Exercise instructions: Return the passage of the Body2Tone advertising article below from "Body2Tone, a weight-loss" up to and including "of South Africa.", copied word for word.

Extract to read:
++++++++
Body2tone found to be 2Good2btrue
Distributor bluffs diet customers
WEIGHT-loss product distributor has been found to have been misleading consumers – an increasingly common problem in SA, according to the doctor who complained about an advert for Body2Tone.
Body2Tone, a weight-loss pill with the slogan “No empty promises just results!”, did not have sufficient evidence to back up several of its claims on its website, according to the Advertising Standards Authority of South Africa.
The ASA ruled on Monday that Body2Tone’s distributors, Natural Body Distribution (NBD), had not responded to the complaint with a report from an independent, credible expert to back up claims that its product would “burn fat, increase energy, improve metabolism” or “reduce cravings and control appetite”.
The distributor could also not prove that a quoted testimonial from a Dr Jacques Lotz was in fact from a registered doctor.
NBD responded to the complaint and said its claims did not suggest the consumer would lose weight, but that the consumer could lose weight by using the product. The ASA disagreed.
The complainant, Dr Harris Steinman, from Cape Town, said many of these weight-loss products were scams because they were unregulated.
AHe said this had resulted in an increasing amount of unsubstantiated weight loss adverts in SA.
Often, little research had been done into the natural products’ relationship to weight loss, or the distributors inflated these effects in their claims, said Steinman.
“There are now approximately 155 000 unregulated and untested products on the market, of which probably 99 percent are scams,” he said.
Steinman added that most of these were “complementary medicines” that had not gone through the same testing and scrutiny as food products and orthodox medicines.
He said only two or three of Body2Tone’s 27 listed ingredients had weight-loss effects. These had still not been fully scientifically verified, while another two were actually known to stimulate appetite.
The ASA ruled that the website must remove the offending claims and the title of doctor from the testimonial within two weeks.
NBD had not responded to The Star’s enquiry by late afternoon yesterday.
++++++++
Recorded information:
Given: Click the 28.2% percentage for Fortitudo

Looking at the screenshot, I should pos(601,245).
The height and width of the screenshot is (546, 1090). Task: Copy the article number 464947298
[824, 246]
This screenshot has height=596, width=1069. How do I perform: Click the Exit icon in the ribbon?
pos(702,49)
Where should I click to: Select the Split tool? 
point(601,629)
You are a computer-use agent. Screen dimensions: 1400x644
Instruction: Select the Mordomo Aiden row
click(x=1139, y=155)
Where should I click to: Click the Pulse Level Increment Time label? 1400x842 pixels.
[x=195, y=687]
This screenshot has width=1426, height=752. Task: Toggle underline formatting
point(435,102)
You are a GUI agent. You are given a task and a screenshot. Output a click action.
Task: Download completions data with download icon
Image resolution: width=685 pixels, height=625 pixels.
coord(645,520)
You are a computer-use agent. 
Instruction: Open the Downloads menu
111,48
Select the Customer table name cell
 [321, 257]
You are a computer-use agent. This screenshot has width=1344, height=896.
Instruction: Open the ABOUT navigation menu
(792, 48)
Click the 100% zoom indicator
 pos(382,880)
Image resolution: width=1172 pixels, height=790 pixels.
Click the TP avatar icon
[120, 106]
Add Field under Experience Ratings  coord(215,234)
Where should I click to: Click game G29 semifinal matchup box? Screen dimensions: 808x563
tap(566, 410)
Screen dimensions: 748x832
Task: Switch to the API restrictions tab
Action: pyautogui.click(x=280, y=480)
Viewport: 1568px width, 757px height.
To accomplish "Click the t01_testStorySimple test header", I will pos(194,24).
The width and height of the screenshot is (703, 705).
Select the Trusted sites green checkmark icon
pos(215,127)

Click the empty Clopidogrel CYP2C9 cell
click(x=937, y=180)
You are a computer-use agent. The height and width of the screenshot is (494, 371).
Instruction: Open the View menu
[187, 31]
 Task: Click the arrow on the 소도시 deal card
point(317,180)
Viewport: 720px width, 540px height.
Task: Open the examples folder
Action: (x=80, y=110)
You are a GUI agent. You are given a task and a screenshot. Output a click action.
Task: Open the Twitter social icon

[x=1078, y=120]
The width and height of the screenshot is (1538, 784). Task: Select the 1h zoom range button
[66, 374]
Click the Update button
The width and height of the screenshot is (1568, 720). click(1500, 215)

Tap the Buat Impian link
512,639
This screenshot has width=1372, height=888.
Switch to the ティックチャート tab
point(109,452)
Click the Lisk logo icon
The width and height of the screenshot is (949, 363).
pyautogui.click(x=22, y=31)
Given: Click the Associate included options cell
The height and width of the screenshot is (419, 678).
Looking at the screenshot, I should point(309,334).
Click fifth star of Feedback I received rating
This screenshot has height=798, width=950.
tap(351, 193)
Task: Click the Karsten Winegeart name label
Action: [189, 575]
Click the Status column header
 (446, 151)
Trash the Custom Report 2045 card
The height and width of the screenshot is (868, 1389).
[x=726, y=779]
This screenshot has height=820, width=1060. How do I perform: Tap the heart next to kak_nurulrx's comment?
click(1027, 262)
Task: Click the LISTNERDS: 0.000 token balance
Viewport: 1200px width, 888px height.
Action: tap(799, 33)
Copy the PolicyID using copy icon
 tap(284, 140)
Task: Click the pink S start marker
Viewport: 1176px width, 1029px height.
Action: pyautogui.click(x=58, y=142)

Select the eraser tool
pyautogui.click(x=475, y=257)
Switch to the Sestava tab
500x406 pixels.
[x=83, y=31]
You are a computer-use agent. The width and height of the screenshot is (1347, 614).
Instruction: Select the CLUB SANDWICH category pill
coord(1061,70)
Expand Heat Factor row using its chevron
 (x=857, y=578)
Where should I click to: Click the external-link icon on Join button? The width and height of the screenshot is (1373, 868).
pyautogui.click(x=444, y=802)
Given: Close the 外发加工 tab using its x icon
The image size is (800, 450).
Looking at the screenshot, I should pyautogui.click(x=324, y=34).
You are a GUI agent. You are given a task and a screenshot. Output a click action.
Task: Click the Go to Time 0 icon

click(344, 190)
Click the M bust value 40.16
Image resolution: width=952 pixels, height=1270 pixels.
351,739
++++++++
Response box:
Body2Tone, a weight-loss pill with the slogan “No empty promises just results!”, did not have sufficient evidence to back up several of its claims on its website, according to the Advertising Standards Authority of South Africa.